The polymerizable resin liquid was polymerized and hardened by immersing it in a hot bath at 130°C for 1 hour, and then sufficiently polymerized and hardened in a curing oven at 130°C for 30 minutes.

After cooling, the mold was opened, the solidified acrylic resin plate was taken out, and the polyester film attached to its surface was peeled off to obtain a hologram decorative resin molded product according to the present invention.

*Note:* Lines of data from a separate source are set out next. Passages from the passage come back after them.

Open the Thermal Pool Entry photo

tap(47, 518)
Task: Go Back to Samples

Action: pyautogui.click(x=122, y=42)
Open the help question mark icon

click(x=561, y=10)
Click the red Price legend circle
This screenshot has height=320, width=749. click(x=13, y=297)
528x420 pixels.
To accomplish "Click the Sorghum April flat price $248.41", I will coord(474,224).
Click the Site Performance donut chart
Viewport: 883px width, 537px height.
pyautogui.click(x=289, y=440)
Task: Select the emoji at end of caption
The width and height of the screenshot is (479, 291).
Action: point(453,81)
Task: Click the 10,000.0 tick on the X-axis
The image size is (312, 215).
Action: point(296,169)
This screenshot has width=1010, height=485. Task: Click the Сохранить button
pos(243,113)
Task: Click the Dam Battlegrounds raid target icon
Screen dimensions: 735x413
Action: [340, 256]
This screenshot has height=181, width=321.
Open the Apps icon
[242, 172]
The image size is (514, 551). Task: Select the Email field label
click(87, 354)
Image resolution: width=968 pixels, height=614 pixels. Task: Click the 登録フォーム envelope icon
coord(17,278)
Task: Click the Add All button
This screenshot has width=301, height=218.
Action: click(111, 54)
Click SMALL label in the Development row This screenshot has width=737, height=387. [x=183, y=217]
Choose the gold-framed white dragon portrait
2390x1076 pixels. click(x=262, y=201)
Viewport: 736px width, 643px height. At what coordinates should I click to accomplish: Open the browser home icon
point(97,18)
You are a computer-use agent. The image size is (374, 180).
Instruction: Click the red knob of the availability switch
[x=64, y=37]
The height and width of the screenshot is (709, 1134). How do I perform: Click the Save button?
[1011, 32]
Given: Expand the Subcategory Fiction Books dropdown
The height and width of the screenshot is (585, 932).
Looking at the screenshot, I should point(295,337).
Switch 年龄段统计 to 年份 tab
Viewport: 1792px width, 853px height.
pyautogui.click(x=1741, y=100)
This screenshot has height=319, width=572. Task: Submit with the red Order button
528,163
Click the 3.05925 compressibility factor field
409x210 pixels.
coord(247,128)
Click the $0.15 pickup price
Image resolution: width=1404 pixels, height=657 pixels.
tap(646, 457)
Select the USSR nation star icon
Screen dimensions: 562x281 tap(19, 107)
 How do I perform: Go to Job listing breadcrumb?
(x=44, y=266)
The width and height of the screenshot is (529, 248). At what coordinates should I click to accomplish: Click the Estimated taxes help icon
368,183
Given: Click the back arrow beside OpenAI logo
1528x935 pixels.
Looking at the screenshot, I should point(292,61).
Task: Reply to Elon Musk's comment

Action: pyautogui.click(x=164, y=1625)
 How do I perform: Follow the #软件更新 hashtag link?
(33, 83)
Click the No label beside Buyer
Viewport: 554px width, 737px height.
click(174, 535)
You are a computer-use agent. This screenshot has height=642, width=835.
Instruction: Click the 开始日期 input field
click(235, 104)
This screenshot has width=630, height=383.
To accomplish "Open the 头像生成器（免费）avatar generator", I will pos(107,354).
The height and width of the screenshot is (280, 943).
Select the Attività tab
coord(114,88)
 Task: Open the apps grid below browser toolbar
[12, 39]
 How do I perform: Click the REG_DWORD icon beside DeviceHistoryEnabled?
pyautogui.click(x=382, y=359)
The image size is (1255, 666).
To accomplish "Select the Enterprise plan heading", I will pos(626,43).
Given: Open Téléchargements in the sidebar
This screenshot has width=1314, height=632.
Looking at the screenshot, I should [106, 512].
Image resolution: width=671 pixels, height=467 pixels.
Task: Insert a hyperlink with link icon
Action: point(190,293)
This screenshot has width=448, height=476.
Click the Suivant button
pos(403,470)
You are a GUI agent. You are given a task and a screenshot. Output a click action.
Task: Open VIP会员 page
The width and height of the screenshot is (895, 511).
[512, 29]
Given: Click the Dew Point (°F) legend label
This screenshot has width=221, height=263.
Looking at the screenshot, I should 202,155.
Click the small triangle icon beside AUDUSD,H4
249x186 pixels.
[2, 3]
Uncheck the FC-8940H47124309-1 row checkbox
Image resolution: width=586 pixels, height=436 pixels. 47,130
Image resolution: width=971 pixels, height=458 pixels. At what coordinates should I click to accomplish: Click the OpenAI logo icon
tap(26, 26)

The surface of this resin molded product had excellent three-dimensional visibility due to the hologram.

Furthermore, in the above method, if the hologram transfer sheet is firmly adhered to the glass plate with an adhesive, the polyester film of the transfer sheet can be peeled off from the molded product at the same time when the mold is opened.

[Brief explanation of drawings]

FIGS. 1 to 3 are diagrams schematically showing the Seikan 1!11 method, and FIG. 4 is a diagram schematically showing a cross section of an example of a hologram transfer sheet used in the present invention. 1, 1′; Formwork material 2; Hologram transfer sheet 3: Formwork 4; Polymerizable resin liquid 5; Hologram image 6; Molded product 7; Release sheet 8; Release layer 9; Uneven shape 10; Synthetic resin layer 11; Reflective metal layer 12; adhesive layer Fig. 1 Fig. 3 Fig. 2 Fig. 4

Claims (4)

[Claims] (1) In a method for manufacturing a resin molded article by injecting a polymerizable resin liquid into a mold and polymerizing and curing the polymerizable resin liquid, a hologram transfer sheet is attached to at least a part of the inner surface of the mold, A method for producing a hologram decorative resin molded article, which comprises polymerizing and curing a polymerizable resin liquid and transferring a hologram image to the resin molded article. (2) Claim No. 1, wherein the uneven shape of the hologram image is formed of an ultraviolet or electron beam curable resin.
The manufacturing method described in section. (3) The manufacturing method according to claim (1), wherein the polymerizable resin liquid is an acrylic polymerizable resin liquid. (4) The manufacturing method according to claim (1), wherein the adhesive layer of the hologram transfer sheet is made of an acrylic resin.